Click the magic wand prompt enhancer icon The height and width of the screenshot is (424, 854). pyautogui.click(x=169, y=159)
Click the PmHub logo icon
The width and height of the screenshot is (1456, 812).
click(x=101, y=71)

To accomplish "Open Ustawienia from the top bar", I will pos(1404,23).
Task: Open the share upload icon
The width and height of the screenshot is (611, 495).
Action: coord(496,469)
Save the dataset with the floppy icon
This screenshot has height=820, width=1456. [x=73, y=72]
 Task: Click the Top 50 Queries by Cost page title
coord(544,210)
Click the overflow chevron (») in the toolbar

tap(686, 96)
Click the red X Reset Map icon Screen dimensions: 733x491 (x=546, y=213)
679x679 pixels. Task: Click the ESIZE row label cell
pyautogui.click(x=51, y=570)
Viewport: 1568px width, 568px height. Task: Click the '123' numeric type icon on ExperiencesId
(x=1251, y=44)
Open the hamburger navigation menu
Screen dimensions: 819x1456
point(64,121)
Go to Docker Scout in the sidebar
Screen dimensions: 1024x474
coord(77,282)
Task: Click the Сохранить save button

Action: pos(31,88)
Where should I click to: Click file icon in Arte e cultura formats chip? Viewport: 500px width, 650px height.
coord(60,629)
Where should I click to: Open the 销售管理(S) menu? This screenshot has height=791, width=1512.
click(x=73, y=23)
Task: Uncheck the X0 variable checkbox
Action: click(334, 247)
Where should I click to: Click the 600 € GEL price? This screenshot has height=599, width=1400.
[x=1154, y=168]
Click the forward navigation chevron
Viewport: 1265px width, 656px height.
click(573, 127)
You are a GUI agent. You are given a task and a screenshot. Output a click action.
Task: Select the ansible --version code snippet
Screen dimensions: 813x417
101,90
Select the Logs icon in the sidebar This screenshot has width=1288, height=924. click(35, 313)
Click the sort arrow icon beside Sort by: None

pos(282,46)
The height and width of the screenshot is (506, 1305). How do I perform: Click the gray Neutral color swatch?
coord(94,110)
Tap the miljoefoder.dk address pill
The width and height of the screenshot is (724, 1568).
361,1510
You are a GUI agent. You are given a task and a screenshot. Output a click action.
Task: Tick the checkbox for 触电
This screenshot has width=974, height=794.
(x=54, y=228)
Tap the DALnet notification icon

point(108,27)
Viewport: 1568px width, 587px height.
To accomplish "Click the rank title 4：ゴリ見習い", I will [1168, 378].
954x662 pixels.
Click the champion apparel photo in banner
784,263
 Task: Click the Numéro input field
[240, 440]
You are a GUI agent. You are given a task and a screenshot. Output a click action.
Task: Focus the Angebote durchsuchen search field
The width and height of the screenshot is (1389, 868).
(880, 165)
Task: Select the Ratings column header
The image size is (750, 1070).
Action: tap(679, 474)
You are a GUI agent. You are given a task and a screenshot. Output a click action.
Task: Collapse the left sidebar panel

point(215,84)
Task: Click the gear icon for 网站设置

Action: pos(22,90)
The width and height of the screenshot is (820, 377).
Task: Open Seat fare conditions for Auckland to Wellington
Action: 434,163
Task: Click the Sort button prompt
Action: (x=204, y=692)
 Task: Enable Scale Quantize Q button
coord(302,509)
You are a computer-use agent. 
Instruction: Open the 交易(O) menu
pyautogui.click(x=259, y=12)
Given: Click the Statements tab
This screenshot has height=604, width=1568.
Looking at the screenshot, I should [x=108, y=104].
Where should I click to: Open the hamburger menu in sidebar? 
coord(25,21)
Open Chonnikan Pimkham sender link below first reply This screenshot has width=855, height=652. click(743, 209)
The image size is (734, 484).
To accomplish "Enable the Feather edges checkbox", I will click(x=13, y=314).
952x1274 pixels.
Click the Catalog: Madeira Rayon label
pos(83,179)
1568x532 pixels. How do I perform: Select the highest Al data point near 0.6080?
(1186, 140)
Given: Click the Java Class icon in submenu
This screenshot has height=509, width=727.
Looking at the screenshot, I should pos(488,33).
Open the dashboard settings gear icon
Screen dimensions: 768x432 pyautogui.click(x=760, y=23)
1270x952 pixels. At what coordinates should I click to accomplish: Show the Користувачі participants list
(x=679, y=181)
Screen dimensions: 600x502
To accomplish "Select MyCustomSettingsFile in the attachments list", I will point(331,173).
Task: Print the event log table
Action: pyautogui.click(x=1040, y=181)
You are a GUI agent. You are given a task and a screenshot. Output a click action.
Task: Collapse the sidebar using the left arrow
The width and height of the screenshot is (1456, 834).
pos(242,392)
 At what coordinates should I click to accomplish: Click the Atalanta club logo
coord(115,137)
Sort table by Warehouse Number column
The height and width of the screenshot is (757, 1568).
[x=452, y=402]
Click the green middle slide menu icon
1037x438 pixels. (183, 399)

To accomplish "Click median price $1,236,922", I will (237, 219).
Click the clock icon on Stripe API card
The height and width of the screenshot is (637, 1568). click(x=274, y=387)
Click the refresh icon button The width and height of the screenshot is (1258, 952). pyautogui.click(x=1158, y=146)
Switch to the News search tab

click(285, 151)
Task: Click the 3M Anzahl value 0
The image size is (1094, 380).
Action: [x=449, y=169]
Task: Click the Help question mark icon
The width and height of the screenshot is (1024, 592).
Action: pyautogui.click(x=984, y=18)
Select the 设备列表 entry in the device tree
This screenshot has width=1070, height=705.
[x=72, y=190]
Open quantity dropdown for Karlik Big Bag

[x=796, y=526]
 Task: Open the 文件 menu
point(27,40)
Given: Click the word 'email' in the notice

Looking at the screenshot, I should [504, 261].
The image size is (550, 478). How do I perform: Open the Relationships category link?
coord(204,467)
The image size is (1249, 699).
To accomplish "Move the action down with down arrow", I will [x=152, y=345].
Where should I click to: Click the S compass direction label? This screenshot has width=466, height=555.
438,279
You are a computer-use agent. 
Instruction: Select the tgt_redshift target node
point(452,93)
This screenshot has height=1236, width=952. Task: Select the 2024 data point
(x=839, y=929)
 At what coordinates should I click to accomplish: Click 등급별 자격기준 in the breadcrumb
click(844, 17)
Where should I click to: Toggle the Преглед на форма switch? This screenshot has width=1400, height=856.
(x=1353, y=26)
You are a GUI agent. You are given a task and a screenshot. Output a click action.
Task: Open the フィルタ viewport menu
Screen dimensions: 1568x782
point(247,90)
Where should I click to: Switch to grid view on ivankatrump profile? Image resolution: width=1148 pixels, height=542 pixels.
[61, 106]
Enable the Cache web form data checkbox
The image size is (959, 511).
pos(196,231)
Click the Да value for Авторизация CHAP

Stated goal: Print every one of the lines above without changing anything.

Written answer:
Click the magic wand prompt enhancer icon The height and width of the screenshot is (424, 854). pyautogui.click(x=169, y=159)
Click the PmHub logo icon
The width and height of the screenshot is (1456, 812).
click(x=101, y=71)

To accomplish "Open Ustawienia from the top bar", I will pos(1404,23).
Task: Open the share upload icon
The width and height of the screenshot is (611, 495).
Action: coord(496,469)
Save the dataset with the floppy icon
This screenshot has height=820, width=1456. [x=73, y=72]
 Task: Click the Top 50 Queries by Cost page title
coord(544,210)
Click the overflow chevron (») in the toolbar

tap(686, 96)
Click the red X Reset Map icon Screen dimensions: 733x491 (x=546, y=213)
679x679 pixels. Task: Click the ESIZE row label cell
pyautogui.click(x=51, y=570)
Viewport: 1568px width, 568px height. Task: Click the '123' numeric type icon on ExperiencesId
(x=1251, y=44)
Open the hamburger navigation menu
Screen dimensions: 819x1456
point(64,121)
Go to Docker Scout in the sidebar
Screen dimensions: 1024x474
coord(77,282)
Task: Click the Сохранить save button

Action: pos(31,88)
Where should I click to: Click file icon in Arte e cultura formats chip? Viewport: 500px width, 650px height.
coord(60,629)
Where should I click to: Open the 销售管理(S) menu? This screenshot has height=791, width=1512.
click(x=73, y=23)
Task: Uncheck the X0 variable checkbox
Action: click(334, 247)
Where should I click to: Click the 600 € GEL price? This screenshot has height=599, width=1400.
[x=1154, y=168]
Click the forward navigation chevron
Viewport: 1265px width, 656px height.
click(573, 127)
You are a GUI agent. You are given a task and a screenshot. Output a click action.
Task: Select the ansible --version code snippet
Screen dimensions: 813x417
101,90
Select the Logs icon in the sidebar This screenshot has width=1288, height=924. click(35, 313)
Click the sort arrow icon beside Sort by: None

pos(282,46)
The height and width of the screenshot is (506, 1305). How do I perform: Click the gray Neutral color swatch?
coord(94,110)
Tap the miljoefoder.dk address pill
The width and height of the screenshot is (724, 1568).
361,1510
You are a GUI agent. You are given a task and a screenshot. Output a click action.
Task: Tick the checkbox for 触电
This screenshot has width=974, height=794.
(x=54, y=228)
Tap the DALnet notification icon

point(108,27)
Viewport: 1568px width, 587px height.
To accomplish "Click the rank title 4：ゴリ見習い", I will [1168, 378].
954x662 pixels.
Click the champion apparel photo in banner
784,263
 Task: Click the Numéro input field
[240, 440]
You are a GUI agent. You are given a task and a screenshot. Output a click action.
Task: Focus the Angebote durchsuchen search field
The width and height of the screenshot is (1389, 868).
(880, 165)
Task: Select the Ratings column header
The image size is (750, 1070).
Action: tap(679, 474)
You are a GUI agent. You are given a task and a screenshot. Output a click action.
Task: Collapse the left sidebar panel

point(215,84)
Task: Click the gear icon for 网站设置

Action: pos(22,90)
The width and height of the screenshot is (820, 377).
Task: Open Seat fare conditions for Auckland to Wellington
Action: 434,163
Task: Click the Sort button prompt
Action: (x=204, y=692)
 Task: Enable Scale Quantize Q button
coord(302,509)
You are a computer-use agent. 
Instruction: Open the 交易(O) menu
pyautogui.click(x=259, y=12)
Given: Click the Statements tab
This screenshot has height=604, width=1568.
Looking at the screenshot, I should [x=108, y=104].
Where should I click to: Open the hamburger menu in sidebar? 
coord(25,21)
Open Chonnikan Pimkham sender link below first reply This screenshot has width=855, height=652. click(743, 209)
The image size is (734, 484).
To accomplish "Enable the Feather edges checkbox", I will click(x=13, y=314).
952x1274 pixels.
Click the Catalog: Madeira Rayon label
pos(83,179)
1568x532 pixels. How do I perform: Select the highest Al data point near 0.6080?
(1186, 140)
Given: Click the Java Class icon in submenu
This screenshot has height=509, width=727.
Looking at the screenshot, I should pos(488,33).
Open the dashboard settings gear icon
Screen dimensions: 768x432 pyautogui.click(x=760, y=23)
1270x952 pixels. At what coordinates should I click to accomplish: Show the Користувачі participants list
(x=679, y=181)
Screen dimensions: 600x502
To accomplish "Select MyCustomSettingsFile in the attachments list", I will point(331,173).
Task: Print the event log table
Action: pyautogui.click(x=1040, y=181)
You are a GUI agent. You are given a task and a screenshot. Output a click action.
Task: Collapse the sidebar using the left arrow
The width and height of the screenshot is (1456, 834).
pos(242,392)
 At what coordinates should I click to accomplish: Click the Atalanta club logo
coord(115,137)
Sort table by Warehouse Number column
The height and width of the screenshot is (757, 1568).
[x=452, y=402]
Click the green middle slide menu icon
1037x438 pixels. (183, 399)

To accomplish "Click median price $1,236,922", I will (237, 219).
Click the clock icon on Stripe API card
The height and width of the screenshot is (637, 1568). click(x=274, y=387)
Click the refresh icon button The width and height of the screenshot is (1258, 952). pyautogui.click(x=1158, y=146)
Switch to the News search tab

click(285, 151)
Task: Click the 3M Anzahl value 0
The image size is (1094, 380).
Action: [x=449, y=169]
Task: Click the Help question mark icon
The width and height of the screenshot is (1024, 592).
Action: pyautogui.click(x=984, y=18)
Select the 设备列表 entry in the device tree
This screenshot has width=1070, height=705.
[x=72, y=190]
Open quantity dropdown for Karlik Big Bag

[x=796, y=526]
 Task: Open the 文件 menu
point(27,40)
Given: Click the word 'email' in the notice

Looking at the screenshot, I should [504, 261].
The image size is (550, 478). How do I perform: Open the Relationships category link?
coord(204,467)
The image size is (1249, 699).
To accomplish "Move the action down with down arrow", I will [x=152, y=345].
Where should I click to: Click the S compass direction label? This screenshot has width=466, height=555.
438,279
You are a computer-use agent. 
Instruction: Select the tgt_redshift target node
point(452,93)
This screenshot has height=1236, width=952. Task: Select the 2024 data point
(x=839, y=929)
 At what coordinates should I click to accomplish: Click 등급별 자격기준 in the breadcrumb
click(844, 17)
Where should I click to: Toggle the Преглед на форма switch? This screenshot has width=1400, height=856.
(x=1353, y=26)
You are a GUI agent. You are given a task and a screenshot. Output a click action.
Task: Open the フィルタ viewport menu
Screen dimensions: 1568x782
point(247,90)
Where should I click to: Switch to grid view on ivankatrump profile? Image resolution: width=1148 pixels, height=542 pixels.
[61, 106]
Enable the Cache web form data checkbox
The image size is (959, 511).
pos(196,231)
Click the Да value for Авторизация CHAP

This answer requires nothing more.